What you should know/do:

  • use HKEXnews website: corporate website or social media no substitutes
  • examples of “untimely”, “incomplete”, or “misleading” disclosure, including inappropriate disclosure of sensitive information by individual executives in personal social media accounts
  • (multi-jurisdictional listings) Hong Kong trading should resume after the issuer discloses relevant inside information, though other markets may have different trade resumption requirements
  • should develop corporate disclosure and social media policies, clearly specifying means of disclosure, roles of various teams (e.g. legal/finance/IR and communications), and use of social media
In the meanwhile, SFC commenced second action under inside information disclosure regime, relating to audit concerns culminating in auditor resignation.

 

SFC also published consultation conclusions on “Principles of Responsible Ownership”; and listed companies should note more active investor “involvement” as an emerging trend.

 

On legislation, the Competition Commission published its report on trade associations.

What you should know/do:

  • Competition law implications of activities of trade associations including (i) price recommendations / fee scales, (ii) exchange of information; (iii) association meetings, (iv) certification practices and standard terms , (v) membership and event participation criteria
  • appropriate policies should be developed by member companies, with “do’s and don’t”, to guide operating units in dealing with trade associations

Summaries and how they affect you

Regulators

The Stock Exchange of Hong Kong Limited (“HKEX”)

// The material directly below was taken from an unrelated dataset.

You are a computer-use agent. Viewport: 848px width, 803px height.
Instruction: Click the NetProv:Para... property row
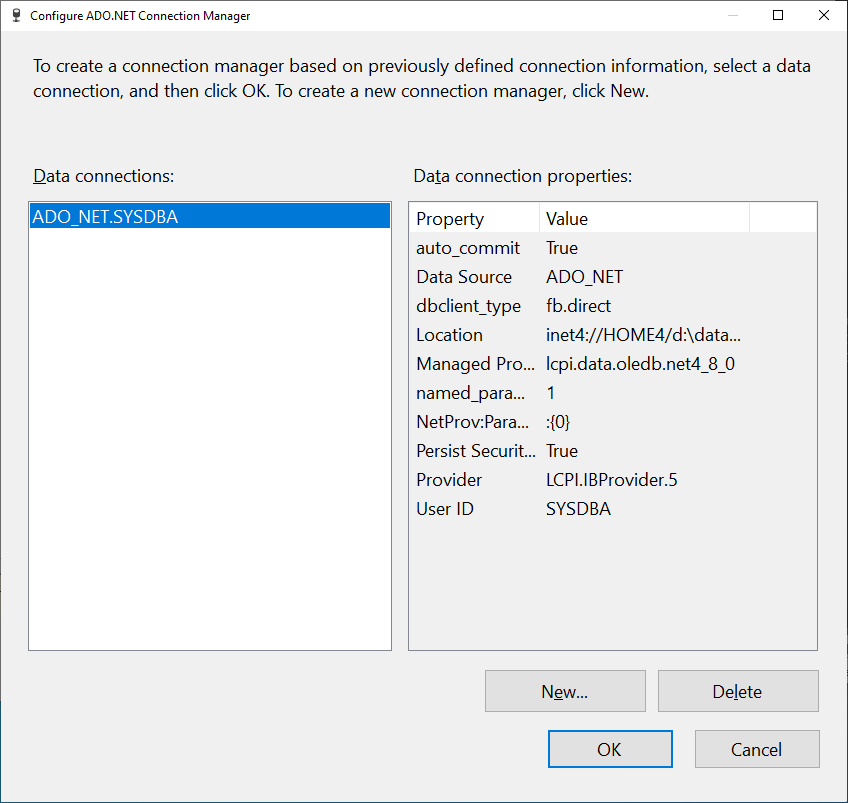click(612, 422)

(i) HKEX published 7 Listing Decisions, principally relating to attempted “takeovers” of listed companies using “new” methods (“sufficiency of operations or assets after disposal”: LD 97, 98, 99; “reverse takeovers”: LD 94, 95, 96 ); and spin-offs: LD 93

What you should know:

  • the (6) cases principally illustrate the implementation of HKEX’s guidance letters seeking to control attempted “takeovers” using new means — “sufficiency of operation or assets after a disposal”; “reverse takeovers”
  • please refer to our previous newsletters (Nov 15 legal update and Dec 15 legal update) summarizing HKEX’s relevant guidance letters in this areas

What you should do/watch out for:

Companies contemplating similar transactions should watch out, and approach HKEX to seek its guidance on the application of the rules as early as possible.

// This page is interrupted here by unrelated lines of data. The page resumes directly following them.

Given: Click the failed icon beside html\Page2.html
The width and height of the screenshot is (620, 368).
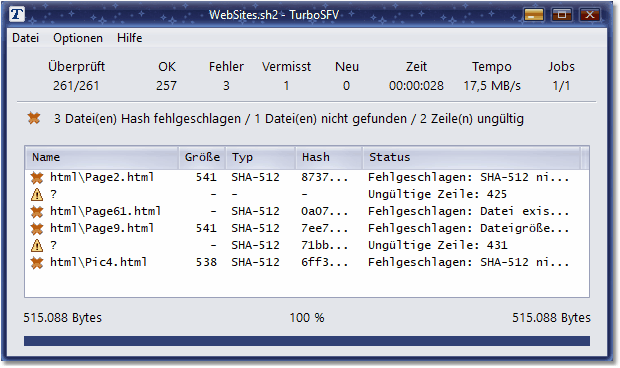Looking at the screenshot, I should [x=37, y=178].
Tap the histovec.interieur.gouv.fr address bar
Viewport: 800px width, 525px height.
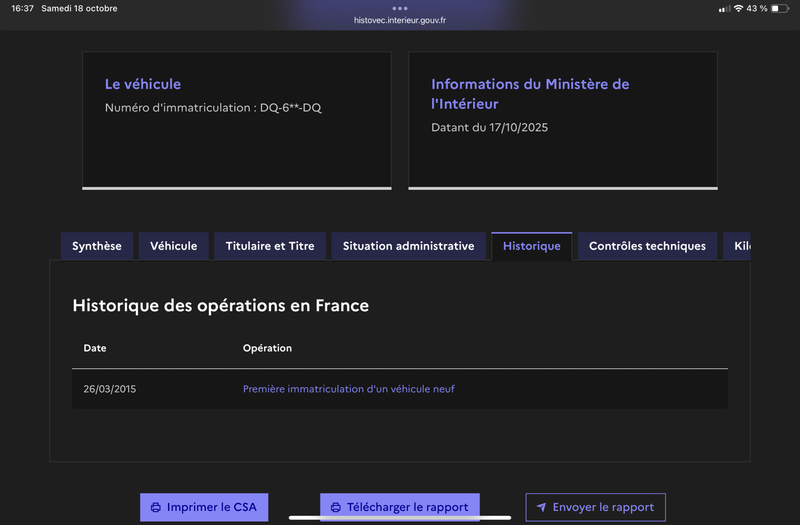pyautogui.click(x=400, y=20)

(ii) HKEX published a new webpage on ESG reporting

What you should know/watch out for:

  • the revamped ESG webpage contains (i) an updated toolkit; (ii) a reporting guidance on environmental KPIs, to assist listed issuers in ESG reporting
  • HKEx also organized a series of ESG training in March, which include sharing by listed companies of various industry groups. These are expected to be uploaded to the webpage in due course

The Securities and Futures Commission (“SFC”)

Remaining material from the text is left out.